Tuesday 27 January 2009

24 American And The British 6

I have a penchant for buying television programme box sets. Among my collection is every episode of MASH, Due South, Buffy, Angel, Father Ted, Fawlty Towers, Blackadder, Red Dwarf and i am presently halfway through the second of the four seasons of Quantum Leap.
The greatest difference between the American shows and the British shows is that a season on the British shows is 6 episodes long, while on the American shows a season is as many as 24 episodes long. The 11 seasons of MASH was a mighty 264 shows while the 2 seasons of Fawlty Towers a paltry 12 shows.
I have long harboured an ambition to write a comedy series but just never seem to be able to get started on it but if i did i would definitely pitch it at a British production company and have to write a quarter of the shows per season that i would have to for an American company.
I am not sure what accounts for the disparity in the number of shows for each season, whether it is budget or the size of the writing teams, but you have to give credit to the writers of shows like MASH which hardly flagged at all despite having to continually come up with ideas for such a large number of episodes over such a long period of time. Not a problem for the likes of John Cleese who made 12 brilliant episodes with Basil Fawlty and then called it a day and went off to do other things.
Recently, we have had some of our home-grown shows taken across the pond to America and remade with varying success. The Vicar of Dibley, massive here but with Kirsty Alley in the Dawn French role for American TV, flopped and likewise Seinfeld was a smash there but was quickly shunted off to a late night slot on BBC2 here.
I don't know why some shows travel better than others and I'm not sure why Americans remake our shows at all and don't just put them out as they are, our accents are not that hard to understand are they? OK, apart from Jimmy Tarbuck but we have kept him away from any TV Cameras for decades now.
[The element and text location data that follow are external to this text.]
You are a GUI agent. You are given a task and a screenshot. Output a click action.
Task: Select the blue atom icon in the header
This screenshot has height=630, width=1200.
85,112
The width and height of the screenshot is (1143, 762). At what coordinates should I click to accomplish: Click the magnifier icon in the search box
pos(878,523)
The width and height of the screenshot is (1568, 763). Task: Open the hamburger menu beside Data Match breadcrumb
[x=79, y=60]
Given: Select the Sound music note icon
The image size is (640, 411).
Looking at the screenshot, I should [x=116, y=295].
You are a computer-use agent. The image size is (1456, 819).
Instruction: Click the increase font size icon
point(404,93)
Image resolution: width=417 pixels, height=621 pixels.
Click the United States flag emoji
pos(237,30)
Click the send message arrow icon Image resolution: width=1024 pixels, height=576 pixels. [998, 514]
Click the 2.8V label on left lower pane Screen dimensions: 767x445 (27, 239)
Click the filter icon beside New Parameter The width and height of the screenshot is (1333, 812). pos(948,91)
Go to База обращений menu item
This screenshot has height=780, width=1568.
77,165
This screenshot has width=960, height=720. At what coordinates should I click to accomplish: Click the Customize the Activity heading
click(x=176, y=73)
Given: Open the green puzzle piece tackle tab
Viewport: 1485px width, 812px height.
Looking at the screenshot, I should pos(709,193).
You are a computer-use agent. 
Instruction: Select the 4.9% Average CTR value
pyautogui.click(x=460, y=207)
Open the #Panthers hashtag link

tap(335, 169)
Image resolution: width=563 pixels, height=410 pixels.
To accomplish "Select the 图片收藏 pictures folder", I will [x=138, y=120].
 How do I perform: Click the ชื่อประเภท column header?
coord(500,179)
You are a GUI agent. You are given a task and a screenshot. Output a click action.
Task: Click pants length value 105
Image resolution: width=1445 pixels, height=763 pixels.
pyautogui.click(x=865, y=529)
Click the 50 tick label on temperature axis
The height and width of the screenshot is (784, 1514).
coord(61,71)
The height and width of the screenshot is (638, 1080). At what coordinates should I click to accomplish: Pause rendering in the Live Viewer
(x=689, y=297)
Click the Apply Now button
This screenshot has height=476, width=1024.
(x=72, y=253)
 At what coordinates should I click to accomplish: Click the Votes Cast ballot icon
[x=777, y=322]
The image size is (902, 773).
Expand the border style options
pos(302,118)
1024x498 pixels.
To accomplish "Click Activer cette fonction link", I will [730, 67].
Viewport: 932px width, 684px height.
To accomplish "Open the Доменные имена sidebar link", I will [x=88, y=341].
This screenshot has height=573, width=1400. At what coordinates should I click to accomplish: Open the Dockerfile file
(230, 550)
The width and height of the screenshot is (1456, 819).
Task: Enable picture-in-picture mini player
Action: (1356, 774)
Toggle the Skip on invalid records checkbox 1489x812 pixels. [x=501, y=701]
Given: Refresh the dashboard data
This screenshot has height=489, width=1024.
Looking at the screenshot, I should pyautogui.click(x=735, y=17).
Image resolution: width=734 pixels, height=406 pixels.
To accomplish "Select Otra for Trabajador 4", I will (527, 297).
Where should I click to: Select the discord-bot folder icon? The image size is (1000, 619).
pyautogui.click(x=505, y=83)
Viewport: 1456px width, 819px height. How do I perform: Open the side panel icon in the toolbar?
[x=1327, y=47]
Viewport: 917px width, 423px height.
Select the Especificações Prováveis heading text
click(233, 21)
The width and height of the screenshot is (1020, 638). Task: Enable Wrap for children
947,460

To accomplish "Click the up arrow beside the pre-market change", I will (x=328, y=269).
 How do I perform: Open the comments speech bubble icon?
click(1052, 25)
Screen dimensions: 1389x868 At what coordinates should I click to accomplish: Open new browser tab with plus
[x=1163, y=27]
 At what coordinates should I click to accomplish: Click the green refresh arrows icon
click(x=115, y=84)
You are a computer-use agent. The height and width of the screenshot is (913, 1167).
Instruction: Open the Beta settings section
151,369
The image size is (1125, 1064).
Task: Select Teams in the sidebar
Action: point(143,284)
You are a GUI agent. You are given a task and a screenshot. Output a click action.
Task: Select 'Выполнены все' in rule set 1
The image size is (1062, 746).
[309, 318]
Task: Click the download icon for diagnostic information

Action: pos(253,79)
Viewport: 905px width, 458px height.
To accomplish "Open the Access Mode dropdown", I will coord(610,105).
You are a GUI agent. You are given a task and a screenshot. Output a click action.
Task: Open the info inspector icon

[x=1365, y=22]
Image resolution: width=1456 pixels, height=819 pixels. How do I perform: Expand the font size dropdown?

Imagine 264 episodes of anything with him in it. There wouldn't be a cupboard deep enough or dark enough to hide that boxset

4 comments:

iMuslim said...

Wow, Quantam Leap! I loved that show when I was a wee'un. I wonder if I'd find it completely cheesy now?

Doesn't the penultimate season of Lost have over 30 episodes? I've never seen any of them.

I always felt cheated that Red Dwarf had so few episodes per series. Especially the early ones, which were just pure comedy gold. Series 8 was... ergh.

Don said...

This is a throwaway comment because the weird truth is I have never seen any of those shows except M*A*S*H, which was on when I was a teenager. I've never understood why the huge American market so often dictates a remake (and ruin) of a good show with American actors. Imagine Hot Fuzz re-filmed in Peoria. Ack.

Jodie Kash said...

Blogger ate me comment!

Read on a gossip Web site that "Ab Fab" is being Americanized for prime time.

NOOOOOOOO!

You can't do justice to orgies and ecstasy and selling daughters in Morocco in prime time.

Falling on a bruise said...

Couls be to give American actors a job and the chance to take out the 'British' humour and Americanise it a bit i guess.